Requires public agencies to meet and confer over local rules: AB 537 requires the public agency to engage in the meet and confer process before adopting reasonable rules and regulations governing the administration of employer-employee relations. It subjects disputes of these negotiations to factfinding procedures under the MMBA. The MMBA currently provides that a public agency may adopt reasonable rules and regulations after “consultation” in good faith with representatives of an employee organization. In the labor negotiations setting there is a significant difference between “consultation” and “meet and confer.” This provision is arbitrary. Further, employees who believe local rules to be unreasonable or unfair currently have a sufficient remedy to file an unfair practice charge with PERB.
AB 616 also passed the Assembly PERSS Committee on a party-line vote, but was significantly amended. The amendments deleted provisions that would have essentially gutted the heart of the MMBA. The measure would have removed local public agency authority over representation petition and elections, and determinations on the appropriateness of units and impasse procedures and give that authority to PERB.
However, the bill retains provisions that would extend from 30 days to 60 days after declaration of impasse the time in which an employee organization, if a dispute was not submitted to mediation, could request that the public agency submit differences to a factfinding panel. If either party disputes that a genuine impasse has been reached, that question may be submitted to PERB for resolution before the dispute is submitted to the panel.

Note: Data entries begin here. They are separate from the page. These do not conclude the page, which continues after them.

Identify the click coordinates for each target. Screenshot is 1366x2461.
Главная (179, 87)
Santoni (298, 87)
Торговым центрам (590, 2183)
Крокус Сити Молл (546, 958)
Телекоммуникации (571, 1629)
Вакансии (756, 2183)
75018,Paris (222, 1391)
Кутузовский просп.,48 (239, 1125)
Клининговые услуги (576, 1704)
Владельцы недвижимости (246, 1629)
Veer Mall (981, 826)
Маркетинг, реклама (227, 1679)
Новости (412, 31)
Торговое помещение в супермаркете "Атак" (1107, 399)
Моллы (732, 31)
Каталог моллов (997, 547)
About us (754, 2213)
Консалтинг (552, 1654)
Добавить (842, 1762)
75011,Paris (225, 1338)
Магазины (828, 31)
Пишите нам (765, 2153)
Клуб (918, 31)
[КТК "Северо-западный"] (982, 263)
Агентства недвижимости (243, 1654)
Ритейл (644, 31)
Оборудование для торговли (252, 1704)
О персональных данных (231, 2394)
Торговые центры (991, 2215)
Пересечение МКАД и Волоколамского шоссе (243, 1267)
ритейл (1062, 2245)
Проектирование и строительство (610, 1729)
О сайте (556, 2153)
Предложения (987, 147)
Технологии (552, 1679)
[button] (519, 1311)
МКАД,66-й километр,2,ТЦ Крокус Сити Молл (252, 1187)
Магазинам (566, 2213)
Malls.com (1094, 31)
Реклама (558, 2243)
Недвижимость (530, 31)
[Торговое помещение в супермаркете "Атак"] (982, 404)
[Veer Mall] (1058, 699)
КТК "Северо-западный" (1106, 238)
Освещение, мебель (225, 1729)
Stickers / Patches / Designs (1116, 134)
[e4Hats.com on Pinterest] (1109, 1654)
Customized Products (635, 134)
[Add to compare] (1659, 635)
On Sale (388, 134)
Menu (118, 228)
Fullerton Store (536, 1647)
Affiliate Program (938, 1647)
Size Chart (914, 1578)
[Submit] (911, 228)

There is no policy rationale for extending the timeframe to request factfinding, especially given that employee unions cannot waive their right to factfinding. Even if an employee union indicates that they are not going to request factfinding, there is an automatic 30-day clock that must run out before the process can proceed, which unnecessarily delays the contract negotiations process. This needless extension to 60 days discourages a timely resolution overall and is particularly problematic for agencies whose finances require resolution.
Both AB 537 and AB 616 now head to the Assembly Appropriations Committee for hearings on their fiscal implications.